* Text segment *
[Start of Attachment]

Discuss an accomplishment, event, or realization that sparked a period of personal growth and a new understanding of yourself or others.
Please write a
I was tired of being that “fat kid.” I’ve struggled with my weight since…. well, the name calling started to sting. My weight, and its effect on my attitude, prevented me from feeling comfortable socially. It became more worse when I changed schools after 8th grade. In my new school, everyone seemed perfect – both the girls and the guys. They were well dressed and thin; the boys seemed to possess that “strong chin” and “flow.” They had hair that, when worn long, fell just so, perfectly to one side, like the guys on a J. Crew ad. My wavy hair just “expanded.” Ugh.
My parents would suggest a run, snacking less and losing “a few pounds” but I knew it would take more to be happy with myself. I wanted to be included and asked to hang out. Being a day student at a boarding school was tough enough; being a “fat” day student was worse.
Motivation was the missing key in my quest to handle my weight. It came during my sophomore lacrosse season. My teammate’s insults continued to hit me hard. I came to realize finally I held the power to change their comments. It was time to prove to everyone and to myself that I deserved to be in this school, on this field and in that rink. Their insults became my motivation and when I failed to make Varsity full-time, two years in a row, I asked my coaches how I could improve. “You just need to be faster, quicker,” they repeated. They never said I was fat, but I knew my weight prevented me from being the player they wanted me to be and that I wanted to be. It was up to me to make my goal of being a full-time, two-sport Varsity player a reality.

[End of Attachment]

* Record set *
[Start of Attachment]

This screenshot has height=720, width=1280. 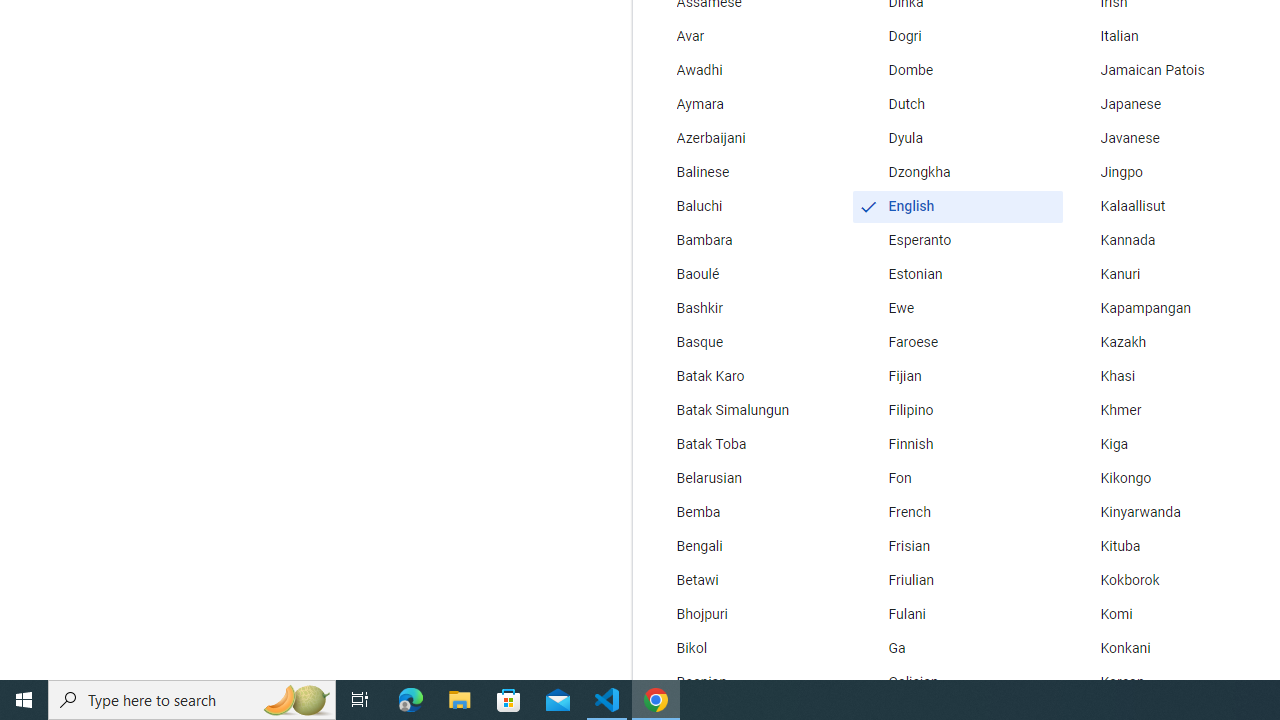 What do you see at coordinates (1169, 239) in the screenshot?
I see `'Kannada'` at bounding box center [1169, 239].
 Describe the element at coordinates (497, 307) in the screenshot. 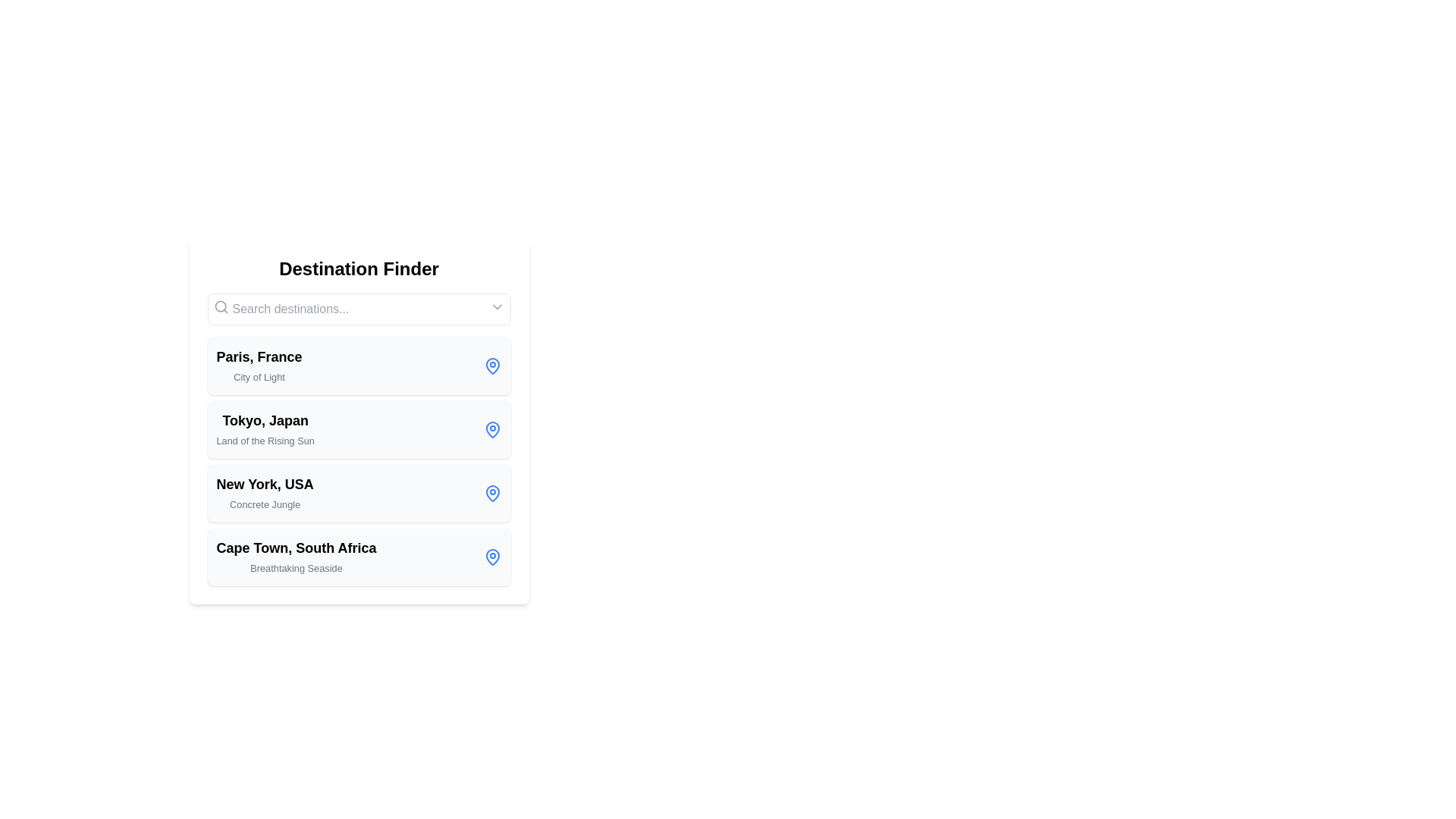

I see `the downward arrow icon located to the right of the rectangular search input field` at that location.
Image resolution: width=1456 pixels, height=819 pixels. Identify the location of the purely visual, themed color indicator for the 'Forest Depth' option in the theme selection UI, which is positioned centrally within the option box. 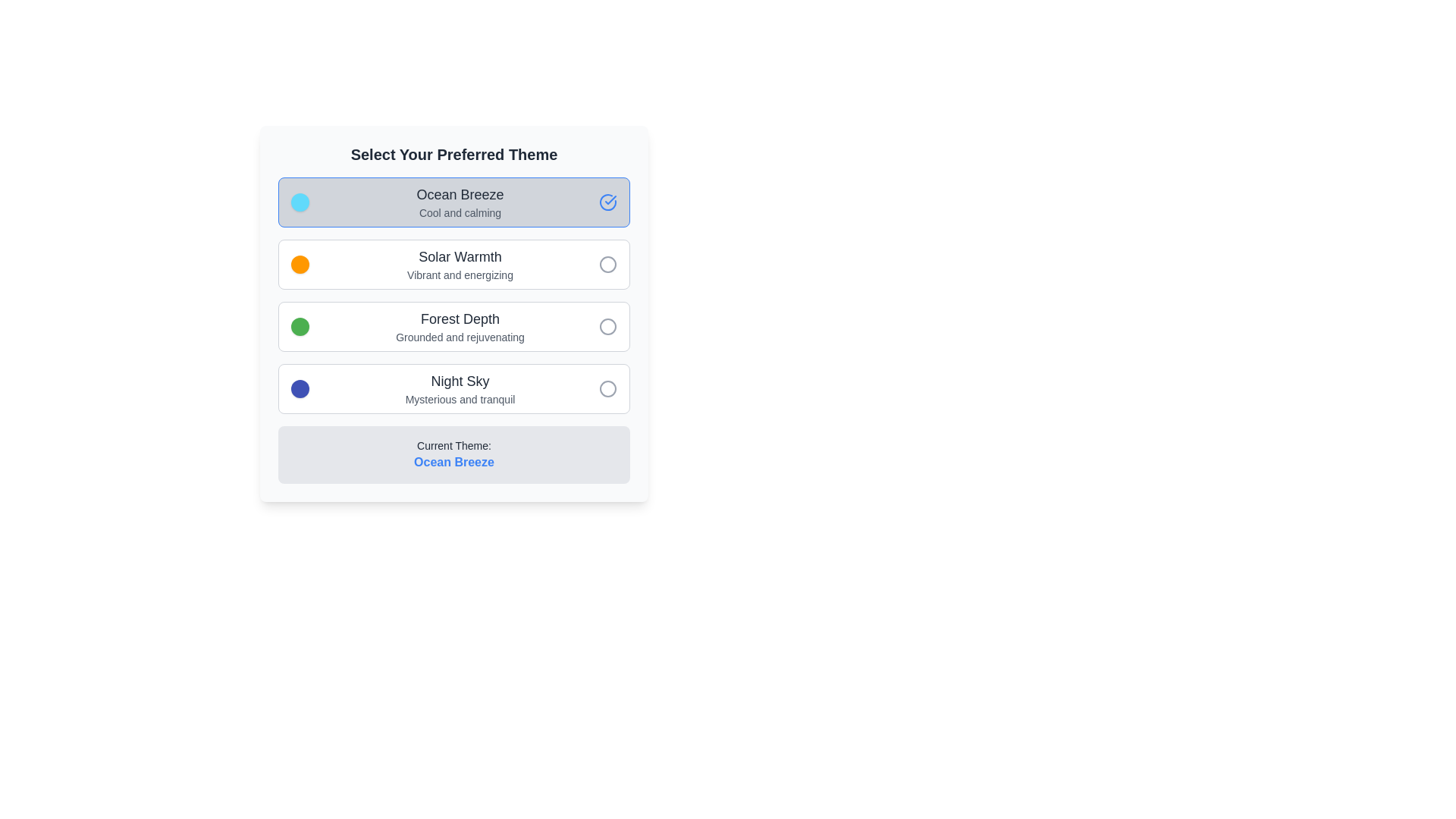
(300, 326).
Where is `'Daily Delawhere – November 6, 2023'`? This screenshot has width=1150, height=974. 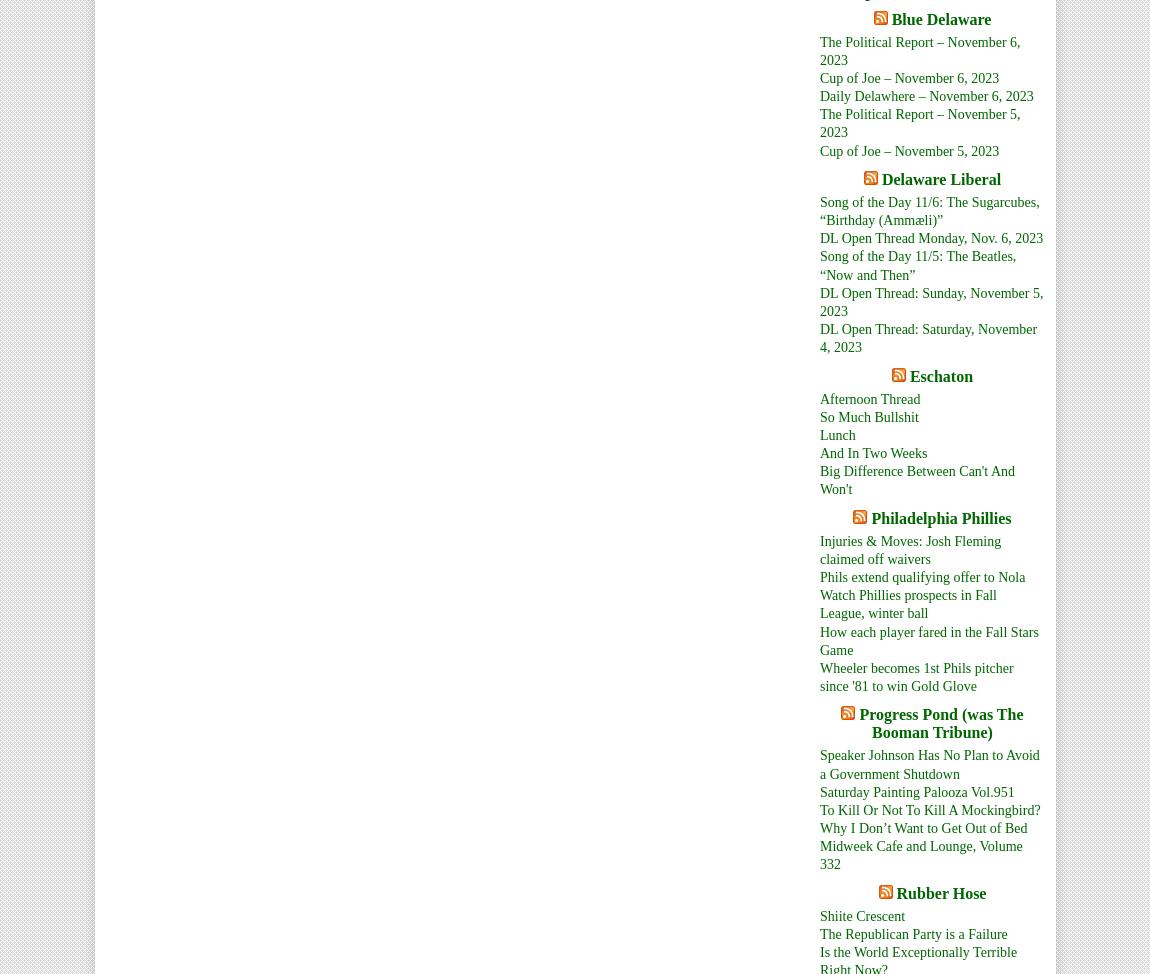 'Daily Delawhere – November 6, 2023' is located at coordinates (926, 95).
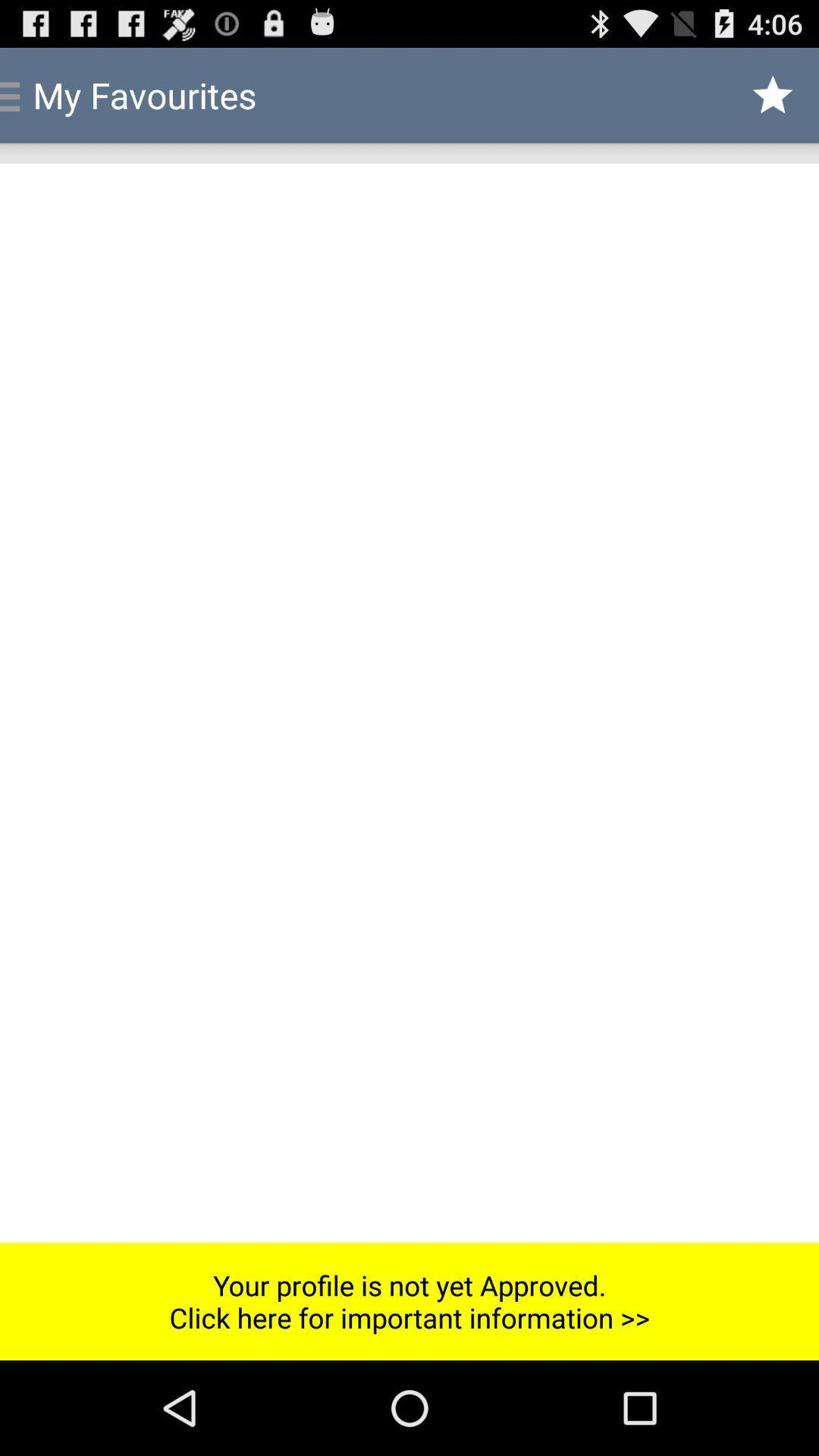  What do you see at coordinates (410, 702) in the screenshot?
I see `icon at the center` at bounding box center [410, 702].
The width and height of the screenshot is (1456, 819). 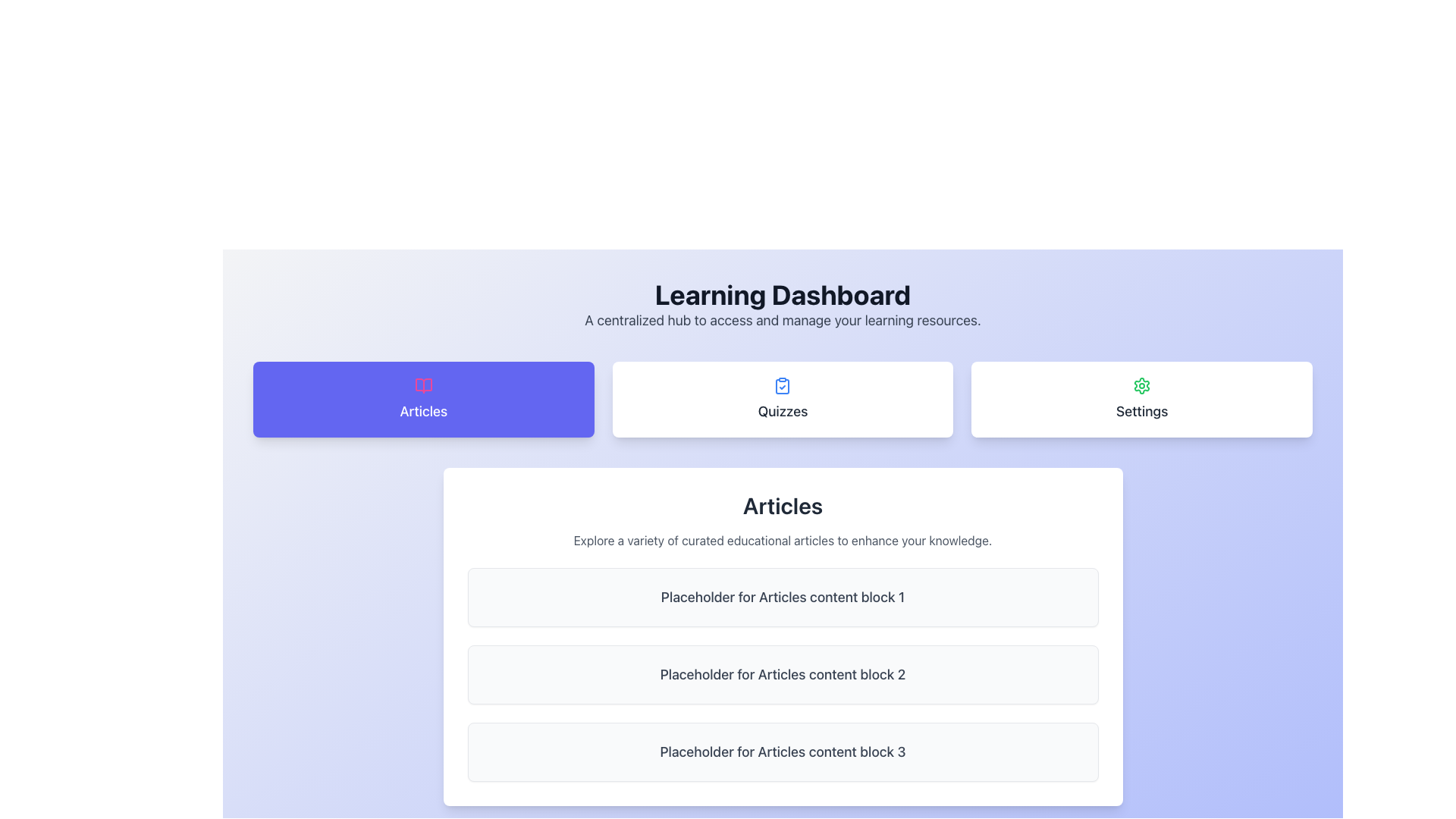 I want to click on the 'Settings' button, which is a rectangular button with a white background and grey text, featuring a green gear icon above the text, located on the rightmost side of the row after 'Articles' and 'Quizzes', so click(x=1142, y=399).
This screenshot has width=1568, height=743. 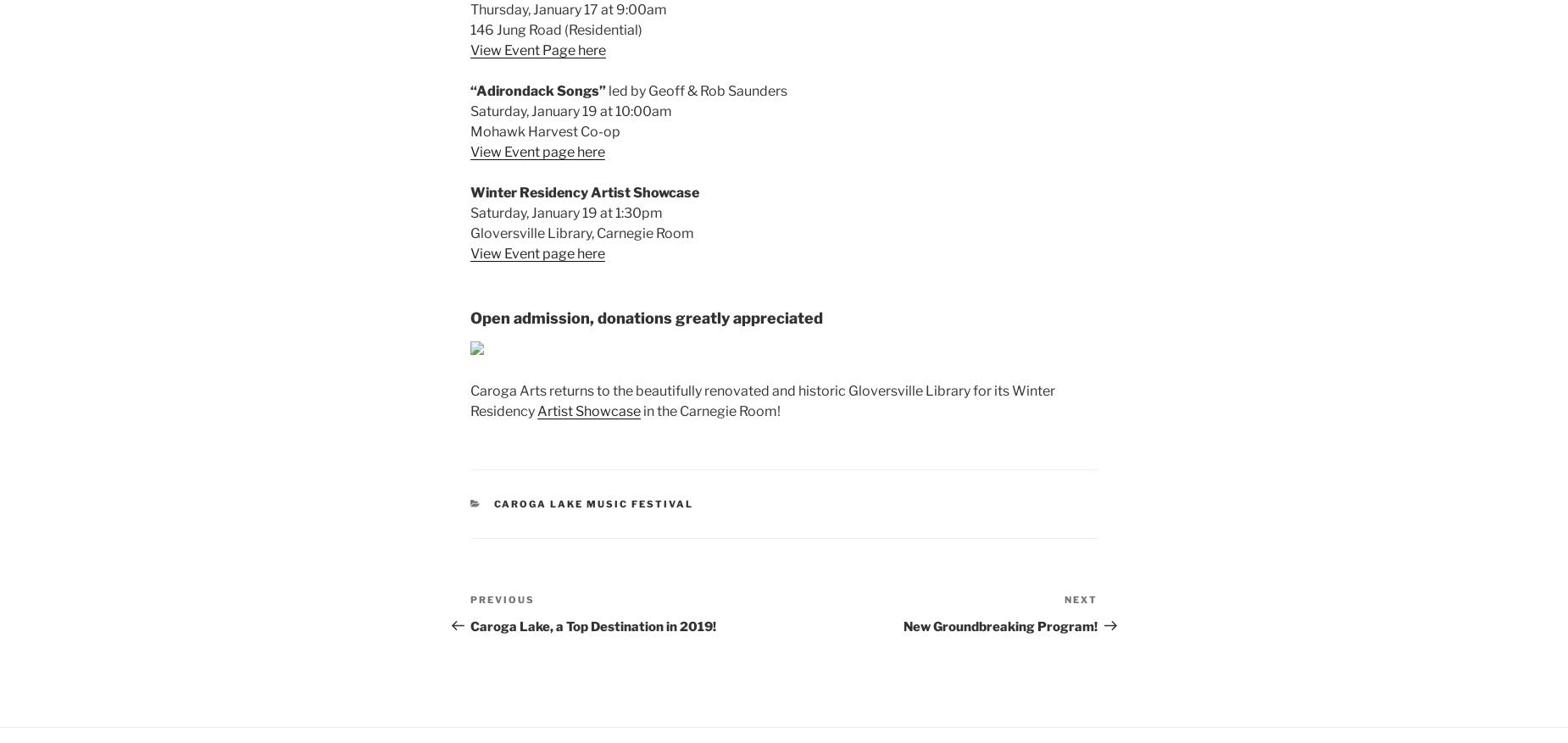 What do you see at coordinates (493, 390) in the screenshot?
I see `'Caroga'` at bounding box center [493, 390].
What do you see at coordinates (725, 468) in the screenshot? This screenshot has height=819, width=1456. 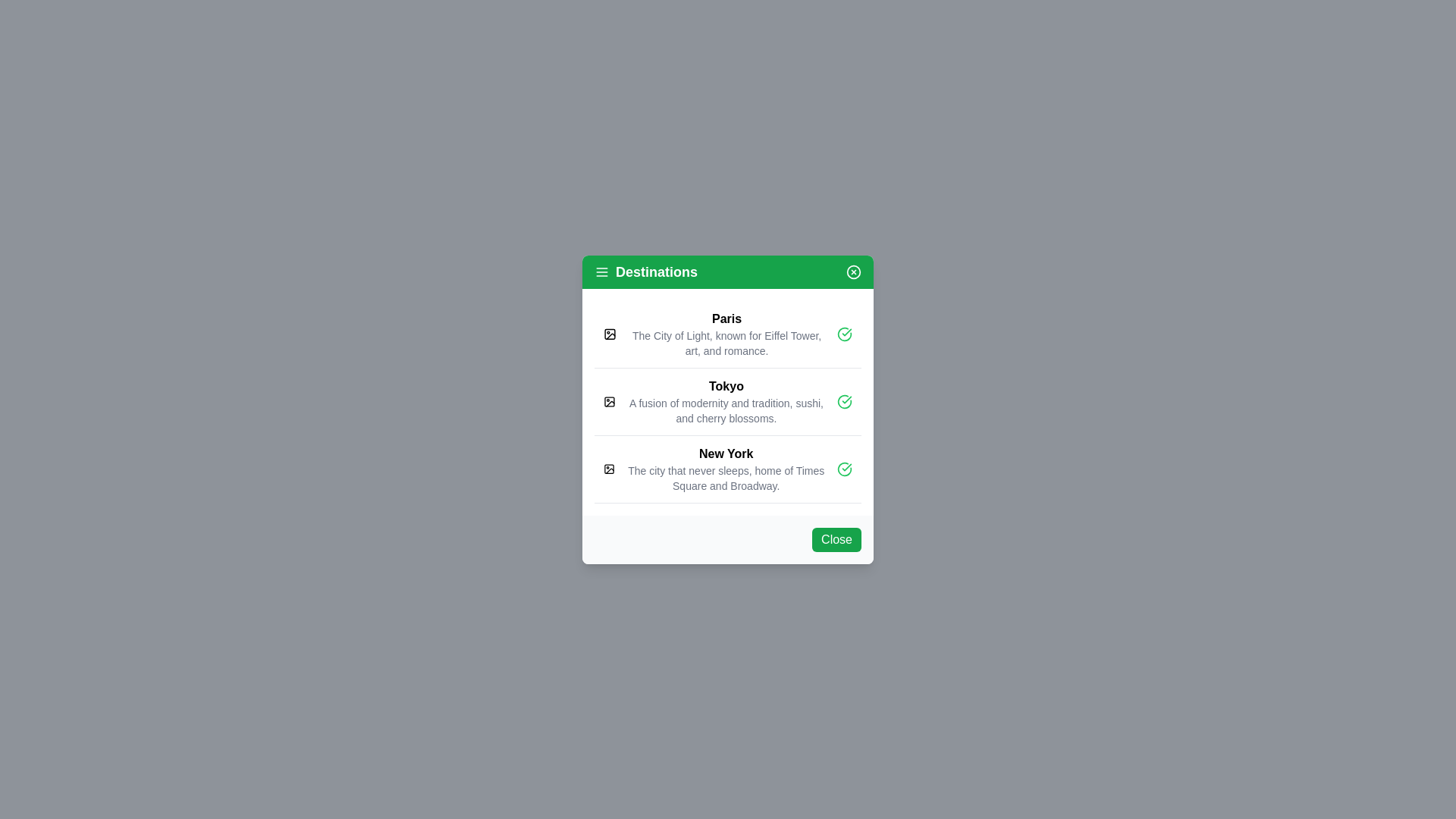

[End of Attachment]

* What you are asked to do *
Reproduce the part of the essay on weight and self-motivation between "My parents would" and "student was worse.", inclusive. The entries have no connection to the essay on weight and self-motivation.

* Response area *
My parents would suggest a run, snacking less and losing “a few pounds” but I knew it would take more to be happy with myself. I wanted to be included and asked to hang out. Being a day student at a boarding school was tough enough; being a “fat” day student was worse.